[Extracted entries Boundary: Start]

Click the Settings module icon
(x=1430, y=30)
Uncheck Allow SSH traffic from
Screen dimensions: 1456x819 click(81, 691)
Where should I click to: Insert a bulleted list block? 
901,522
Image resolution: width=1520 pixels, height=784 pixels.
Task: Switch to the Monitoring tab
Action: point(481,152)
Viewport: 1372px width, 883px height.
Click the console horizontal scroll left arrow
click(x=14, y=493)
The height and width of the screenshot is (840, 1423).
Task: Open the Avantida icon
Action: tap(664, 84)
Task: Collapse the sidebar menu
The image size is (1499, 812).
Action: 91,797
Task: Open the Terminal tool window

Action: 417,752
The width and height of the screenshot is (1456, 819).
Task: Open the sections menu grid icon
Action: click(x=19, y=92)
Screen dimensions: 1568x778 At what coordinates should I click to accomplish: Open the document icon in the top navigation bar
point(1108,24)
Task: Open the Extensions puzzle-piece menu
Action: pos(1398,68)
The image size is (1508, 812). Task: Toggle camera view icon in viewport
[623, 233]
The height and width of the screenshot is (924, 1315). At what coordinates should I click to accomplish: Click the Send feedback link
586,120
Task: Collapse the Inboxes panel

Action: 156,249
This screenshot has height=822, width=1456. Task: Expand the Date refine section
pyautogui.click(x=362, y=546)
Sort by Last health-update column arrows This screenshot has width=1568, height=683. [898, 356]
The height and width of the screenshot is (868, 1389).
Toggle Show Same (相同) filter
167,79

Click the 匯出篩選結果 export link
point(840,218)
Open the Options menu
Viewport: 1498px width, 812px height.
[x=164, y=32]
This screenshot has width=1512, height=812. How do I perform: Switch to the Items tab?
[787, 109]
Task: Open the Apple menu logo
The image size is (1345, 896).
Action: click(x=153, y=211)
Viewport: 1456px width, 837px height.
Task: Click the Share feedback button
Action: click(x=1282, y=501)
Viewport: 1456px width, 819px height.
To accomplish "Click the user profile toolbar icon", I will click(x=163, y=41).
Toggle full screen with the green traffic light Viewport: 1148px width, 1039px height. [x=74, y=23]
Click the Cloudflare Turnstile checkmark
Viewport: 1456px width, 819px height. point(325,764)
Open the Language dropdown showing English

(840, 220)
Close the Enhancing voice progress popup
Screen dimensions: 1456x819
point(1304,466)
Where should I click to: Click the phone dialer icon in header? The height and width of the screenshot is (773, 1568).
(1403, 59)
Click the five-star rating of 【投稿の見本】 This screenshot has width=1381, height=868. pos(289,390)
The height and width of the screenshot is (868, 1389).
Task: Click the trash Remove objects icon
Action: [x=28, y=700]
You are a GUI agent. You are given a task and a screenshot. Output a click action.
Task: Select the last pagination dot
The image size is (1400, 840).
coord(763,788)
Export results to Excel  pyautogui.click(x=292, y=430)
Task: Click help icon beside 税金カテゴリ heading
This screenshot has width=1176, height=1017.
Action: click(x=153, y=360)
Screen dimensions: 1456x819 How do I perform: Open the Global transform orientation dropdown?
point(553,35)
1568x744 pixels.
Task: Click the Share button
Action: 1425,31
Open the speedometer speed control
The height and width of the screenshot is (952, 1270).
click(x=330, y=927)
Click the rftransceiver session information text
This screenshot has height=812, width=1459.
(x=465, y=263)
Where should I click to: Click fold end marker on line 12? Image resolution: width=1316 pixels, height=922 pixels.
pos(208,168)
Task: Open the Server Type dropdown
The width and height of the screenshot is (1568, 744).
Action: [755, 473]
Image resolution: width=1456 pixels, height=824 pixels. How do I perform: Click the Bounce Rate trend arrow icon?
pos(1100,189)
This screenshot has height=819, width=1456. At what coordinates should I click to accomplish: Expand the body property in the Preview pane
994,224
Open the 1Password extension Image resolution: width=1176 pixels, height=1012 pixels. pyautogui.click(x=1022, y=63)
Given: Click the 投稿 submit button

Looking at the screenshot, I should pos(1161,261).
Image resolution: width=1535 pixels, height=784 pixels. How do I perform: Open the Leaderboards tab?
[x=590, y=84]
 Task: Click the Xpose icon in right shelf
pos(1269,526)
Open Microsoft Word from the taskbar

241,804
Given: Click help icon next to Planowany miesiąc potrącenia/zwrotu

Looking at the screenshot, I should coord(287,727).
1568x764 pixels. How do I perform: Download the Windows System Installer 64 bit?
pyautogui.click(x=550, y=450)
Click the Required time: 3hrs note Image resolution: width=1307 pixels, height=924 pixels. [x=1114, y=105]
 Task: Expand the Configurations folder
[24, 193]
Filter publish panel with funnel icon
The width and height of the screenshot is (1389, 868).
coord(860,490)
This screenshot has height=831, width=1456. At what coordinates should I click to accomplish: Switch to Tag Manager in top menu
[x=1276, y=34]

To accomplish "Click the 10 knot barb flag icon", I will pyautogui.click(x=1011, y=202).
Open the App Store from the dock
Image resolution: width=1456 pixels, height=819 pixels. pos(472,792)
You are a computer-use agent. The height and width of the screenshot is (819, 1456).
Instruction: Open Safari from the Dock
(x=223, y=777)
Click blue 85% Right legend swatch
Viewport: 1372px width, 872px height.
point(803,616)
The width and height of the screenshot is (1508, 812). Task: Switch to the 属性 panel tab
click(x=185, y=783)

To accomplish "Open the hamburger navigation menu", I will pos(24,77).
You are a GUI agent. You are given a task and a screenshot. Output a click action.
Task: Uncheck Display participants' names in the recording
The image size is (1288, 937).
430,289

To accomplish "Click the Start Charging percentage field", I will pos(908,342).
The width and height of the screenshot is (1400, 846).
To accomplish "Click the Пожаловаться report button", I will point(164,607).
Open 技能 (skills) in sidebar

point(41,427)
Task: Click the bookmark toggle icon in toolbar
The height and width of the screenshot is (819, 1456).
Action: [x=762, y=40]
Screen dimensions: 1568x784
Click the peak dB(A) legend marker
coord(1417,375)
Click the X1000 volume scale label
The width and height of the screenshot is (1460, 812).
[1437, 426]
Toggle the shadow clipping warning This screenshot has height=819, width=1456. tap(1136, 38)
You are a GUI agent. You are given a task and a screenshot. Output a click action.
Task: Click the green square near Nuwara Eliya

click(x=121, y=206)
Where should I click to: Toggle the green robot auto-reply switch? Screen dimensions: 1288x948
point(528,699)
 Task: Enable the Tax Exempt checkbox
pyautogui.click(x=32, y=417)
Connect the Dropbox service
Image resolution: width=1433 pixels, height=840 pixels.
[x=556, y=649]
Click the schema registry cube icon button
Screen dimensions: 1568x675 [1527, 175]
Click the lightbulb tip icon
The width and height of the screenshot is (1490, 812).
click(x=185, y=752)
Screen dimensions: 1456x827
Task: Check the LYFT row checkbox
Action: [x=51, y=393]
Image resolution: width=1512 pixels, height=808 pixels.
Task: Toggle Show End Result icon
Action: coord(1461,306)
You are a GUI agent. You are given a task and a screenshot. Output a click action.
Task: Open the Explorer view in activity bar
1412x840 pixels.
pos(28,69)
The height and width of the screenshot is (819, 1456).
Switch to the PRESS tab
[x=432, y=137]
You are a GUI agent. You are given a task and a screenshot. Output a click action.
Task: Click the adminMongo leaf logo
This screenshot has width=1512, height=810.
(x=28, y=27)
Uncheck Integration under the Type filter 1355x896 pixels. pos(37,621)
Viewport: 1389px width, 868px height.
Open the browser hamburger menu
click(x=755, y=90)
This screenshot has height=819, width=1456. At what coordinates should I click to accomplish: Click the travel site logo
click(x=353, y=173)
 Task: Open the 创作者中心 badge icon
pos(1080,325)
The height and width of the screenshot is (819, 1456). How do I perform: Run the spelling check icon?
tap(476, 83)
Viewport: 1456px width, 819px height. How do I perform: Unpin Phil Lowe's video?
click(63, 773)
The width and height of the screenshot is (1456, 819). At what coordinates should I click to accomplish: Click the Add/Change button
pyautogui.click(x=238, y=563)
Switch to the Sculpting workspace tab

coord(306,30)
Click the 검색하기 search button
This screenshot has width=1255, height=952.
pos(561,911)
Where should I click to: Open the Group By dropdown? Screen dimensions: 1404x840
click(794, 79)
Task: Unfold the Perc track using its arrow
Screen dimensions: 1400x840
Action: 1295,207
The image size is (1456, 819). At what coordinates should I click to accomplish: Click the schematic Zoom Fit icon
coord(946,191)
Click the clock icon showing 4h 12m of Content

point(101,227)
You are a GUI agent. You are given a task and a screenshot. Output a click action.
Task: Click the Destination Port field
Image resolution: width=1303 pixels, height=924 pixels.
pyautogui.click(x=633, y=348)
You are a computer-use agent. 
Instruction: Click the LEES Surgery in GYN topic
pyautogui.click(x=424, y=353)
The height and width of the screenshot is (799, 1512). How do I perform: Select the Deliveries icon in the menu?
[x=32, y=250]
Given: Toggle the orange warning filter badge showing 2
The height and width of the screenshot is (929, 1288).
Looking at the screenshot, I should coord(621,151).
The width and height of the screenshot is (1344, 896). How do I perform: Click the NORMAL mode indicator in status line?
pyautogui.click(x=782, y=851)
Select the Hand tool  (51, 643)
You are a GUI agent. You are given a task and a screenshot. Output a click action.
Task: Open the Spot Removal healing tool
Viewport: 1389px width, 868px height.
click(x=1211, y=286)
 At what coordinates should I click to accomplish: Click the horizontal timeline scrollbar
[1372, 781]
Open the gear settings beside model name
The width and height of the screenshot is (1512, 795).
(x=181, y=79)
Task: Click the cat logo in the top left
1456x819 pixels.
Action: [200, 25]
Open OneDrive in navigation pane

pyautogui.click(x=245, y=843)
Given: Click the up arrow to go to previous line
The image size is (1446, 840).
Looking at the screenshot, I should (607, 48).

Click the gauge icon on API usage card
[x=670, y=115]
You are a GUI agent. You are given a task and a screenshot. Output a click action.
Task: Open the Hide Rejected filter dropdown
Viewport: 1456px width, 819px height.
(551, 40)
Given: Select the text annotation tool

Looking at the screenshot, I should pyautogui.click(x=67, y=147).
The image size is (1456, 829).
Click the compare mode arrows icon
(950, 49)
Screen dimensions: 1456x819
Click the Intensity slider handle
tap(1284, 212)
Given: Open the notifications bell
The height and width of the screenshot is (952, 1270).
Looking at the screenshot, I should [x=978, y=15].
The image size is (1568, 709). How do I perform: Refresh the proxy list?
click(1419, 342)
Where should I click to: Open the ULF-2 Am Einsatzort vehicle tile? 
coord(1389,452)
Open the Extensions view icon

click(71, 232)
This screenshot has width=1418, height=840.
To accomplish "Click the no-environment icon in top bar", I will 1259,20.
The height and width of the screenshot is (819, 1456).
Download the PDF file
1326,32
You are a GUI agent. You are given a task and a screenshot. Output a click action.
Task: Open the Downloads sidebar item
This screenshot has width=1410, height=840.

[Extracted entries Boundary: End]

• _Problem requirements_
Count the lines in the records above that contain the word "field", and give only that number.

• _Expected answer_
2